• **Directions for this task**:
All entries below must be given again exactly as they stand.

• **Excerpted records**:

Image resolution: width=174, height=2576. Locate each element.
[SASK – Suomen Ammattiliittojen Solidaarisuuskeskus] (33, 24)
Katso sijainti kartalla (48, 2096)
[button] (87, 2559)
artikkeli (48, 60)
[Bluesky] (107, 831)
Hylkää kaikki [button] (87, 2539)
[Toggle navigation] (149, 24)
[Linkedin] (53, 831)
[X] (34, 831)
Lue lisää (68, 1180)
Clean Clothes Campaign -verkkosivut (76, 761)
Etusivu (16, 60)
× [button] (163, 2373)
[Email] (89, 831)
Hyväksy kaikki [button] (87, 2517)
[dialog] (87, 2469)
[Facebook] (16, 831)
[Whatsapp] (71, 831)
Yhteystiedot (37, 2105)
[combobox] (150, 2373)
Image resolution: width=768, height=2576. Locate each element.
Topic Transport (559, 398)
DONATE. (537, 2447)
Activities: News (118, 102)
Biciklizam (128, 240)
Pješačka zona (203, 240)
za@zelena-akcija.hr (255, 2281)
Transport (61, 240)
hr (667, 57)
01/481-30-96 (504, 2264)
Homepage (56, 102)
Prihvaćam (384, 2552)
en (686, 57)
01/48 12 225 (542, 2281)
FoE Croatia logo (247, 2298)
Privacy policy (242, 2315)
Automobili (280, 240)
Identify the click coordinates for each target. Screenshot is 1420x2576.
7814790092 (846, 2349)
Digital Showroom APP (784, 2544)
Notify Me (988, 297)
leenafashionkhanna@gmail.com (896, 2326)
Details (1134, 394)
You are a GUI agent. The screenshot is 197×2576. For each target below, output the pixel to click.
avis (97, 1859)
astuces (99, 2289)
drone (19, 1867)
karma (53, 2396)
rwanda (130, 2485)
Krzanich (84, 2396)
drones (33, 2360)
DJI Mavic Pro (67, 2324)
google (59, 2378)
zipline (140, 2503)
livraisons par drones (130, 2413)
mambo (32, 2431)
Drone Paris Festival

• **Answer to this problem**:
Image resolution: width=174, height=2576. Locate each element.
[SASK – Suomen Ammattiliittojen Solidaarisuuskeskus] (33, 24)
Katso sijainti kartalla (48, 2096)
[button] (87, 2559)
artikkeli (48, 60)
[Bluesky] (107, 831)
Hylkää kaikki [button] (87, 2539)
[Toggle navigation] (149, 24)
[Linkedin] (53, 831)
[X] (34, 831)
Lue lisää (68, 1180)
Clean Clothes Campaign -verkkosivut (76, 761)
Etusivu (16, 60)
× [button] (163, 2373)
[Email] (89, 831)
Hyväksy kaikki [button] (87, 2517)
[dialog] (87, 2469)
[Facebook] (16, 831)
[Whatsapp] (71, 831)
Yhteystiedot (37, 2105)
[combobox] (150, 2373)
Image resolution: width=768, height=2576. Locate each element.
Topic Transport (559, 398)
DONATE. (537, 2447)
Activities: News (118, 102)
Biciklizam (128, 240)
Pješačka zona (203, 240)
za@zelena-akcija.hr (255, 2281)
Transport (61, 240)
hr (667, 57)
01/481-30-96 (504, 2264)
Homepage (56, 102)
Prihvaćam (384, 2552)
en (686, 57)
01/48 12 225 (542, 2281)
FoE Croatia logo (247, 2298)
Privacy policy (242, 2315)
Automobili (280, 240)
Identify the click coordinates for each target. Screenshot is 1420x2576.
7814790092 (846, 2349)
Digital Showroom APP (784, 2544)
Notify Me (988, 297)
leenafashionkhanna@gmail.com (896, 2326)
Details (1134, 394)
You are a GUI agent. The screenshot is 197×2576. For each target below, output the pixel to click.
avis (97, 1859)
astuces (99, 2289)
drone (19, 1867)
karma (53, 2396)
rwanda (130, 2485)
Krzanich (84, 2396)
drones (33, 2360)
DJI Mavic Pro (67, 2324)
google (59, 2378)
zipline (140, 2503)
livraisons par drones (130, 2413)
mambo (32, 2431)
Drone Paris Festival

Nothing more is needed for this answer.